Research output: Chapter in Book/Report/Conference proceedingChapter

Abstract

With the rise of large language models (LLMs), which can generate fluent text and follow users' instructions, many attempts have emerged to replace humans on a variety of occasions: data annotation, customer service, online tutorials, and even user testing. While it might seem that LLMs could easily take over many of these tasks—especially those that are already highly automated with minimal human involvement—we want to take a step back and consider whether these promising replacements would truly respond to the reasons we put humans in the loop of computer systems in the first place. In this chapter, we present a case study focusing on a specific area of research, namely interactive crowd-powered systems. These systems incorporate human crowd workers, who can be recruited and managed rapidly and programmatically from the internet, into the loop of computer systems to interact with users in (nearly) real-time. We first overview the history of such systems, discuss the original motivations for having human workers within these systems, and look into a series of recent attempts to replace these humans with LLMs.

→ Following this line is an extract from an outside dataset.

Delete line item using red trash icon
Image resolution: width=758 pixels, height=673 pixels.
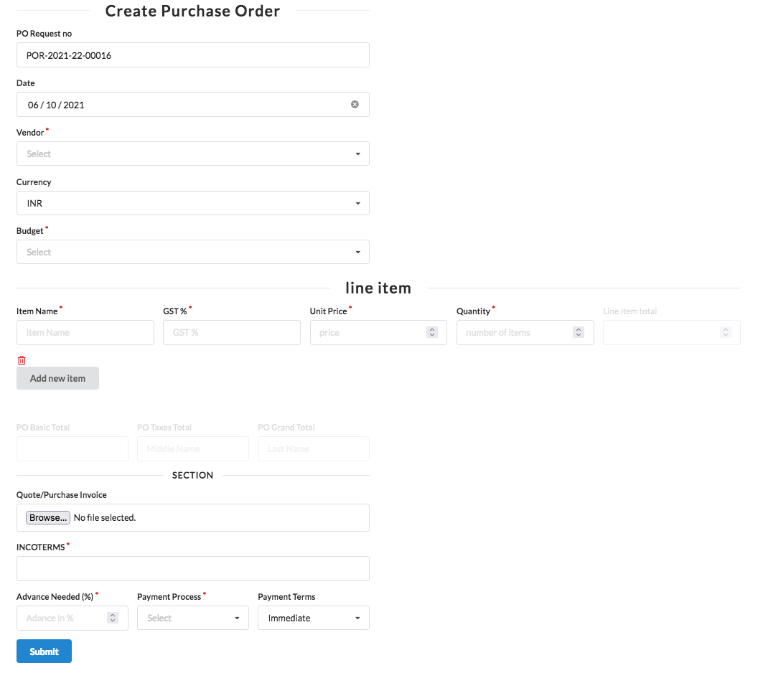click(x=22, y=360)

Realizing some gaps within these efforts, we then zero in on an interesting case study, comparing two projects in parallel: both studied users' interactions with voice-based smart speakers that can hold open-domain conversations, one powered by an LLM, and the other powered by human workers. Through this comparison, we argue that while last-mile interaction issues such as conversation cut-offs and persistent speech recognition problems across both human-powered and LLM workflows, each approach requires distinct considerations. Specifically, certain accommodations must be made when replacing human workflows with LLMs. LLMs may introduce new challenges that are rarely encountered by human workers, and vice versa.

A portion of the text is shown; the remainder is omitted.